Mardi 20 mars, le Canada entamera des négociations en vue d’un traité de libre-échange avec les pays membres du Mercosur. Les représentants du gouvernement de Justin Trudeau retrouveront à Ottawa des délégations venues du Brésil, de l’Argentine, du Paraguay et de l’Uruguay. Le Mercosur, constitue un marché de 260 millions d’habitants pour un PIB de plus de 3 000 milliards de dollars canadiens (1 860 milliards d’euros).

« Un accord permettrait au Canada d’obtenir un meilleur accès aux marchés brésiliens et argentins, les deux poids lourds du Mercosur », explique Mark Agnew, directeur affaires internationales à la Chambre de commerce du Canada. Et d’ajouter : « Plusieurs secteurs pourraient bénéficier de cet accord, comme les produits chimiques, les machines et l’équipement. » A l’heure actuelle, les taxes peuvent atteindre jusqu’à 35 % dans le secteur automobile, par exemple. Un enjeu de taille alors que l’Accord de libre-échange nord-américain (Alena) est toujours menacé par Donald Trump.

Le Brésil risque néanmoins d’être plus difficile que les autres à convaincre. Celui-ci s’est longtemps plaint de la concurrence déloyale que livrerait le secteur aérospatial canadien en raison de son financement par le gouvernement. Les discussions s’annoncent ardues le Brésil et le Canada chercheront tous deux à protéger leurs joyaux respectifs : Embraer pour l’un, Bombardier pour l’autre.

Diversifier les relations commerciales

« L’objectif est l’harmonisation des conditions de commerce afin de se protéger des soubresauts politiques et économiques des partenaires », commente Philippe Faucher, professeur au Centre d’études et de recherches internationales à l’Université de Montréal.

Ce n’est pas la première fois que le Canada et le Mercosur essayent de s’entendre. Déjà en 2012, un round de négociations s’était tenu entre le gouvernement conservateur de Stephen Harper et ce bloc économique. « Environ 60 % du PIB canadien provient du commerce international, il n’est donc pas étonnant que le Canada cherche à diversifier ses relations commerciales », fait remarquer M. Faucher. Il rappelle d’ailleurs que le Canada tente de s’entendre avec l’Inde et la Chine mais que les discussions n’avancent guère.

Ces négociations surviennent quelques jours seulement après la signature, le 8 mars, de l’Accord de partenariat transpacifique global et progressiste (PTPGP).

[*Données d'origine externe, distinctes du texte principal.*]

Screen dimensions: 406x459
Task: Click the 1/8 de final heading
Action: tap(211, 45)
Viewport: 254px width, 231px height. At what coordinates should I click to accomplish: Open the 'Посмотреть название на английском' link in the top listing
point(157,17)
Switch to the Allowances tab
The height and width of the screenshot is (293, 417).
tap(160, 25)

Ce dernier est la nouvelle mouture du Partenariat transpacifique mis à mal par le retrait des Etats-Unis des négociations, en janvier 2017. Avec cette entente, le Canada obtient l’accès à un marché de 495 millions de personnes, comptant pour 13 % du PIB mondial. Une analyse publiée par Affaires mondiales Canada affirme que cet accord engendrera pour le pays des gains économiques à long terme de 4,2 milliards de dollars.

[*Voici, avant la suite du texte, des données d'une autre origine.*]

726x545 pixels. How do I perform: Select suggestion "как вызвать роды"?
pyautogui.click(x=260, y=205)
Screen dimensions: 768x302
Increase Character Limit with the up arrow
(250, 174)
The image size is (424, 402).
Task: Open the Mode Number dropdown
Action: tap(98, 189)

L’Alena toujours menacé par Donald Trump

Surtout, ces discussions avec ces quatre pays d’Amérique latine interviennent alors que l’Alena est toujours menacé par Donald Trump. Le danger est grand pour le Canada, alors que les trois quarts de ses exportations sont destinées aux Etats-Unis. Selon le Conference Board du Canada, l’abandon de l’Alena entraînerait la perte de 176 000 emplois en deux ans.

En aucun cas une entente avec le Mercosur ne permettra de compenser ce choc. En 2016, le commerce bilatéral entre le Canada et Mercosur n’a totalisé que 8,1 milliards de dollars, alors que les échanges entre le Canada et les Etats-Unis se sont chiffrés à 544 milliards. Pour autant, en s’entendant avec le Marché commun du Sud, le Canada, qui possède déjà des accords avec le Chili, le Pérou et le Mexique s’assurerait un accès à la quasi-totalité de l’Amérique du Sud. En combinant le Mercosur, l’accord signé avec l’Europe et le PTPGP, le Canada aurait accès à un marché combiné plus de quatre fois la taille des Etats-Unis.